**PASSAGE PROVIDED**
# # #

Claims:WE CLAIM:

1. A clamping device, consisting of a monolithic flexure comprising:
a. a part of the volume which is substantially fixed comprising of designed zones of locally thinned sections (flexure elements), a plurality of fixation holes and a plurality of curved and straight surfaces, to be called the “fixed component”;
b. part of the volume, which deforms with respect to the fixed component, comprising of designed zones of locally thinned sections (flexure elements), a plurality of curved and straight surfaces and a pair of clamping-arms, to be called the “movable component”;

wherein:
said flexure elements are configured to allow said movable component to rotate, relative to said fixed component, about an axis not physically located on the volume of said monolithic flexure;

said pair of clamping-arms on said movable component provide equal and opposing force on interacting object(s) and said movable component rotates to adjust for in-plane movement of said interacting object(s).

the deforming geometry of said flexure elements and said pair of clamping arms can be described on a plane perpendicular to said axis of rotation.

the axial length of said flexure elements provide the only stiffness in said monolithic flexure, against motion parallel to said axis of rotation.

2. A clamping device as claimed in claim 1 and additional flexure element(s), out-of-plane of the said monolithic flexure, consisting of
a. designed zones of substantially planar thin section(s)
b. atleast two zone of locally thickened sections separated by one or more zones of said substantially planar thin sections
wherein:
one zone of locally thickened section is rigidly located to said movable component of clamping device.
one zone of locally thickened section is rigidly fixated w.r.t said fixed component of clamping device.

# # #

(Item position entries)

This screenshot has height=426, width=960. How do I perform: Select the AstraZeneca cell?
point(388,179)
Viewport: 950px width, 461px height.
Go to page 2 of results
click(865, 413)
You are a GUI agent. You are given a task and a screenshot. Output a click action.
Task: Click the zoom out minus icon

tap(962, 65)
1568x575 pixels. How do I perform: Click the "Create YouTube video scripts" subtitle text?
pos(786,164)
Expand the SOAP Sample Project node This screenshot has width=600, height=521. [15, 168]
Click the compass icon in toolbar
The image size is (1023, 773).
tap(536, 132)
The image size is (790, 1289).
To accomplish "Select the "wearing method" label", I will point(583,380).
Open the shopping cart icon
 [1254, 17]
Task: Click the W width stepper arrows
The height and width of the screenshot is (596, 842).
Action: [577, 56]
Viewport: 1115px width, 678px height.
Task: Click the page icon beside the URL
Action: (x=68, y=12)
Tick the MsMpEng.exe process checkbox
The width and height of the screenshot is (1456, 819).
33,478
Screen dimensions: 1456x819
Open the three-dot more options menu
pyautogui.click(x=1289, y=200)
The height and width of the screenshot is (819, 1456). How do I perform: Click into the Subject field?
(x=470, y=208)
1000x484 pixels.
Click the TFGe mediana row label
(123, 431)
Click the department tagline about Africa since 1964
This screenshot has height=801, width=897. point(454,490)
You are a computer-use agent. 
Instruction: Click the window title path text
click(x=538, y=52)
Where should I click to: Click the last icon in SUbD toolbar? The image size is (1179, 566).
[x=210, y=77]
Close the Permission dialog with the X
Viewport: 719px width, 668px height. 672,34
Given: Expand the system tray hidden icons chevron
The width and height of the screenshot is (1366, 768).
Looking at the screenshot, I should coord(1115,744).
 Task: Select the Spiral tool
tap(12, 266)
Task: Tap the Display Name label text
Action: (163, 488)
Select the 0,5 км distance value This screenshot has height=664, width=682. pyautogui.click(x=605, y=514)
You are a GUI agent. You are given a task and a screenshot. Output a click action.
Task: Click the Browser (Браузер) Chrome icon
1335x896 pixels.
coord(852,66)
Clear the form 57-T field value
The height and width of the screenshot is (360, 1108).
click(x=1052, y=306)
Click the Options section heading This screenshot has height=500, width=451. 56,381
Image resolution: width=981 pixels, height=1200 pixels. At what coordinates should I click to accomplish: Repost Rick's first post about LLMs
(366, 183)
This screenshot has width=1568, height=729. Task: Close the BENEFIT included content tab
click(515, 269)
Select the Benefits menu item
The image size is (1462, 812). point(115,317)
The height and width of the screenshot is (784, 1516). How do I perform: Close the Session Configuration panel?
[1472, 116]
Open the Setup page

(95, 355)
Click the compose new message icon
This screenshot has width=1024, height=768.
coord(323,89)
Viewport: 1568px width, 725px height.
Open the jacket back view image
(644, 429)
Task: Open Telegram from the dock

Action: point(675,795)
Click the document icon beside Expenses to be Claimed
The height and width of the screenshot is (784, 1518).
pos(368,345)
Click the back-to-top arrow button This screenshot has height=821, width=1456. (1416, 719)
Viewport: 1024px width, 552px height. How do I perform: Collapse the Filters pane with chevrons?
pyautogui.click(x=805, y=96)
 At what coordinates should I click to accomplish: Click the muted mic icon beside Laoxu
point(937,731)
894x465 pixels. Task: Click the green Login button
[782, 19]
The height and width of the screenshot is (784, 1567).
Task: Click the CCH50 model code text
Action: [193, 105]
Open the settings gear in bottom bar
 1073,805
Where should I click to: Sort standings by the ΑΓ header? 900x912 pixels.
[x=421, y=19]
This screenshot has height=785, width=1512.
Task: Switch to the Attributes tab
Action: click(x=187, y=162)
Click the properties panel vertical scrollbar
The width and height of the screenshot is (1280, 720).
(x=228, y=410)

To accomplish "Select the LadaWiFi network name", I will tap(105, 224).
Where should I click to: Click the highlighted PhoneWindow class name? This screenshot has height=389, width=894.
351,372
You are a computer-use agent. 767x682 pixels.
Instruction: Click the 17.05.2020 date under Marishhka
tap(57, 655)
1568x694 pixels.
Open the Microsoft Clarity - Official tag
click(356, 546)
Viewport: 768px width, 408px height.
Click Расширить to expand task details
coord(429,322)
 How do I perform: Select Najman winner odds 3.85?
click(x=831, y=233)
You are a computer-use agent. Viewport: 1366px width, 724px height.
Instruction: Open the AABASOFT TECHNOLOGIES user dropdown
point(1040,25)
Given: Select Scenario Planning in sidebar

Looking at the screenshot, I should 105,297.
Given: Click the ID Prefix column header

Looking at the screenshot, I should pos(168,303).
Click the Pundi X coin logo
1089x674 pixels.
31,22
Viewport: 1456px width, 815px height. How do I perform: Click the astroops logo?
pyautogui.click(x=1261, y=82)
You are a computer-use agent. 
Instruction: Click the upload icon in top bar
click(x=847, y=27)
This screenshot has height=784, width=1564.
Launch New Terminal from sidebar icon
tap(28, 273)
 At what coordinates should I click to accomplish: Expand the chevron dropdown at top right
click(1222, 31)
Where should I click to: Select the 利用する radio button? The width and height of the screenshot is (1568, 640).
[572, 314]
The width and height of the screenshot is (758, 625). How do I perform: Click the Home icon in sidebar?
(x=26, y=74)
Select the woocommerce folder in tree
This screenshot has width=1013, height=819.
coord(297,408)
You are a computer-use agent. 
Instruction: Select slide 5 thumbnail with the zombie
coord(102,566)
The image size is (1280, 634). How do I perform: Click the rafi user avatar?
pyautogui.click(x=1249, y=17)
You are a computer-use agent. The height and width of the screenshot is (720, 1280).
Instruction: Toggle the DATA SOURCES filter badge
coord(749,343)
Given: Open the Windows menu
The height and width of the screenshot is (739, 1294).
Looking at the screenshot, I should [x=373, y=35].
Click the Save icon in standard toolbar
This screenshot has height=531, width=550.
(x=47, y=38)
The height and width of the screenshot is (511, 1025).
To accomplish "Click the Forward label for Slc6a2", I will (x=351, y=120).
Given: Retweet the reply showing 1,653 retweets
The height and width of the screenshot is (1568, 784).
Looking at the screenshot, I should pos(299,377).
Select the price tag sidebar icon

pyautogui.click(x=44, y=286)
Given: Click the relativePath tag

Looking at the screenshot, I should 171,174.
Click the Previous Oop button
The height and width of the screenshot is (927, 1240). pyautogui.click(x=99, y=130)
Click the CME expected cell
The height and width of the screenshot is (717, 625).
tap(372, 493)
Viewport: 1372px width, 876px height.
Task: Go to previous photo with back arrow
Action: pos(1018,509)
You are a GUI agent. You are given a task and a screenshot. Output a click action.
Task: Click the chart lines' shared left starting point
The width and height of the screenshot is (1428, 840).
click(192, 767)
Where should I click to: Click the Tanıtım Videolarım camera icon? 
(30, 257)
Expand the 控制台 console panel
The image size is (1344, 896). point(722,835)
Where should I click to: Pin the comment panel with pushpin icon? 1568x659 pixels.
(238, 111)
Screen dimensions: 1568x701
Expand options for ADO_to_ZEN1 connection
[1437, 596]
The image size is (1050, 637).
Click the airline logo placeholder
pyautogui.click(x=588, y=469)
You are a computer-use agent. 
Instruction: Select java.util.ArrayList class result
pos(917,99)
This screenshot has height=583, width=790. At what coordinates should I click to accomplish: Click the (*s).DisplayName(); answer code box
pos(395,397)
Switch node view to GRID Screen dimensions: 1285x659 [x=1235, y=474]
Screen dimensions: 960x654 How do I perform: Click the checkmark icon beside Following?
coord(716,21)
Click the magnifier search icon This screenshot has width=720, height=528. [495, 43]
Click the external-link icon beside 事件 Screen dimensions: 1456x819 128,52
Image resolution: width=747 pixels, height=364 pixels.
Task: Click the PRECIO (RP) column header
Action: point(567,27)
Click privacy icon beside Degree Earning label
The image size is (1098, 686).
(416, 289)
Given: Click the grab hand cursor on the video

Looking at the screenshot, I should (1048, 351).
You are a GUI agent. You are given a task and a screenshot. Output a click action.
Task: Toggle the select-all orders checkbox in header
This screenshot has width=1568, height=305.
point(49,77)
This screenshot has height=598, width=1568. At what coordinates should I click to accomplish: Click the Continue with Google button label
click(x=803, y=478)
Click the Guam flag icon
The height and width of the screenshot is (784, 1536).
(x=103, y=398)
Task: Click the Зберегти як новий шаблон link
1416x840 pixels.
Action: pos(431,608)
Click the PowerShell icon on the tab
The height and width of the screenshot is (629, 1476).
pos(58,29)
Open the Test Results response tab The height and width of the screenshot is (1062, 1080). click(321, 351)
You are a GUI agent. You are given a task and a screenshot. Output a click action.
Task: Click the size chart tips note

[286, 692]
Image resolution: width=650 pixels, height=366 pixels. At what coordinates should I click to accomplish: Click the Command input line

# # #

Rewrite the clamping device claims from "said pair of clamping-arms" to "perpendicular to said axis of rotation.", putting "opposite" in place of "opposing". This data has no role in the work here.

said pair of clamping-arms on said movable component provide equal and opposite force on interacting object(s) and said movable component rotates to adjust for in-plane movement of said interacting object(s).

the deforming geometry of said flexure elements and said pair of clamping arms can be described on a plane perpendicular to said axis of rotation.